- SOURCE EXTRACT
Technology adaptation is another approach that requires skill and training in replication. Probably the best example of technology adaptation in universities resides in the production of cardio vascular devices at NUST. It is an intelligent project that uses German technology to produce cardio vascular stents and associated accessories at a modest and affordable cost in a needy area. The devices produced are approved by the Drug Regulation Authority of Pakistan (DRAP), and being implanted in thousands of cardiac patients across the country.
Professor Dr. Muhammad Bilal Khan
Vice Chancellor, University of Chakwal
The foregoing example demonstrates that Pakistani researchers are able to connect knowledge and education with the economic engine comprising industry, commerce, R&D, products, and services. There is a need to enhance the scope of applied research which is industry-specific, more importantly, we should invest in technologies and projects to exploit indigenous resources.
Provision of funds, creating a conducive and enabling environment, cultivating national pride, and harnessing the immense talent inherent in the youth can do wonders to traverse from a debt-based economy to a resource-based economy in the country. Academia should be made part of policy-making. A recent example is the constitution of multiple consortia comprising of Vice Chancellors of the Universities by the Honorable Governor Punjab to frame recommendations in niche areas such as Energy, Agriculture, STEM, etc.
Lastly, we need to pay heed to the Digital Economy as opposed to Traditional Economy. Digital Economy has emerged as separate strand of online economy that offers immense potential to the youngsters. UNCTAD statistics show that the digitally transformed enterprises currently account for 53.3 trillion US dollars with US, China and Europe being the leading players.

- COMPLETE THE FOLLOWING
1) Do statements (a), (b) and (c) agree with the passage on Pakistan's economy? Answer yes or no for each, and quote the words of the passage that decide it.
(a) The cardiovascular stents produced at NUST rely on German technology.
(b) The devices are approved by the Drug Regulation Authority of Pakistan.
(c) The Prime Minister set up the consortia of Vice Chancellors.
2) According to the UNCTAD statistics cited in the passage on Pakistan's economy, what do digitally transformed enterprises currently account for?
3) Extend the passage on Pakistan's economy, starting after its final sentence.

Collected data:

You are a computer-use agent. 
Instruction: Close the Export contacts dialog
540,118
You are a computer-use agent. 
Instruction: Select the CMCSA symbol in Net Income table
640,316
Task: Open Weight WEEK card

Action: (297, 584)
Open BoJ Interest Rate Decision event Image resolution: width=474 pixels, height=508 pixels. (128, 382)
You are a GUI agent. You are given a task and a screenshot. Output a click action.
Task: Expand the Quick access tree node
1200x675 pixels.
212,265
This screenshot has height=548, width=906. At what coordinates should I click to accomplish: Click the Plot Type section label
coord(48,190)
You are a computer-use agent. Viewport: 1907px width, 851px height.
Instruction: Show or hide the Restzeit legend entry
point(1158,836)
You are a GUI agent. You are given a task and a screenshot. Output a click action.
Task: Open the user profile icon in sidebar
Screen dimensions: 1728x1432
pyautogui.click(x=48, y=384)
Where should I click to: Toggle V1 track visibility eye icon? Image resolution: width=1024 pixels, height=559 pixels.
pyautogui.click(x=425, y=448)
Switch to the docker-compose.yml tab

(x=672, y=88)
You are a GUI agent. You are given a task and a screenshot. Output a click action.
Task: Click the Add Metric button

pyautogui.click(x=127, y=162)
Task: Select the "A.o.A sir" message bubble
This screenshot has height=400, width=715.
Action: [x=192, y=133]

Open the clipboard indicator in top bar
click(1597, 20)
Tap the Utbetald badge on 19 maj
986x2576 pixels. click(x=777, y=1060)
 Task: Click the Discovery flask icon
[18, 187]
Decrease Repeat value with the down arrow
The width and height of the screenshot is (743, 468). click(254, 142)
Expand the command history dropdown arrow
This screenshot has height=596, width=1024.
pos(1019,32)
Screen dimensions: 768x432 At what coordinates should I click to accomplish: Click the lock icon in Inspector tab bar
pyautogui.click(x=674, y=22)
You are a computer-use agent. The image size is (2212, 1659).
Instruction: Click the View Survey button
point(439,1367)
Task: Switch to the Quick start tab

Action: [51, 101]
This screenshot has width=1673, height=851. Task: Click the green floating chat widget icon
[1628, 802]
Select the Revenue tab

- TASK-BY-TASK RESULTS
1)
(a) Yes: "uses German technology to produce cardio vascular stents and associated accessories"
(b) Yes: "The devices produced are approved by the Drug Regulation Authority of Pakistan (DRAP)"
(c) No: "by the Honorable Governor Punjab to frame recommendations in niche areas"

2) 53.3 trillion US dollars.

3)
Keeping in view this perspective, UoC (University of Chakwal) shook hands with the e-Commerce giant, Alibaba Company to train 25 Master Trainers under their Global Digital Training Program. The subject training program has been recently completed. The program is worth 34 thousand US dollars, however, Alibaba was gracious enough to offer the program free of cost. Under the agreement, The Master Trainers are required to train 350 participants by the end of 2023. Subsequently, the training module will be embedded in the curriculum commencing the fall of 2024. UoC is currently housing the e-Rozgar program at its campus under the auspices of the Punjab Information Technology Board (PITB). The e-Rozgar Program has generated PKR 3.5 billion through freelancing since its inception. The Digital Economy offers self-employment as well as entrepreneurship opportunities and is well-suited for weak economies where job opportunities in traditional offline economies are limited.
The author, Professor Dr. Muhammad Bilal Khan is the Vice Chancellor University of Chakwal and a Senior Fellow at NUST, Pakistan.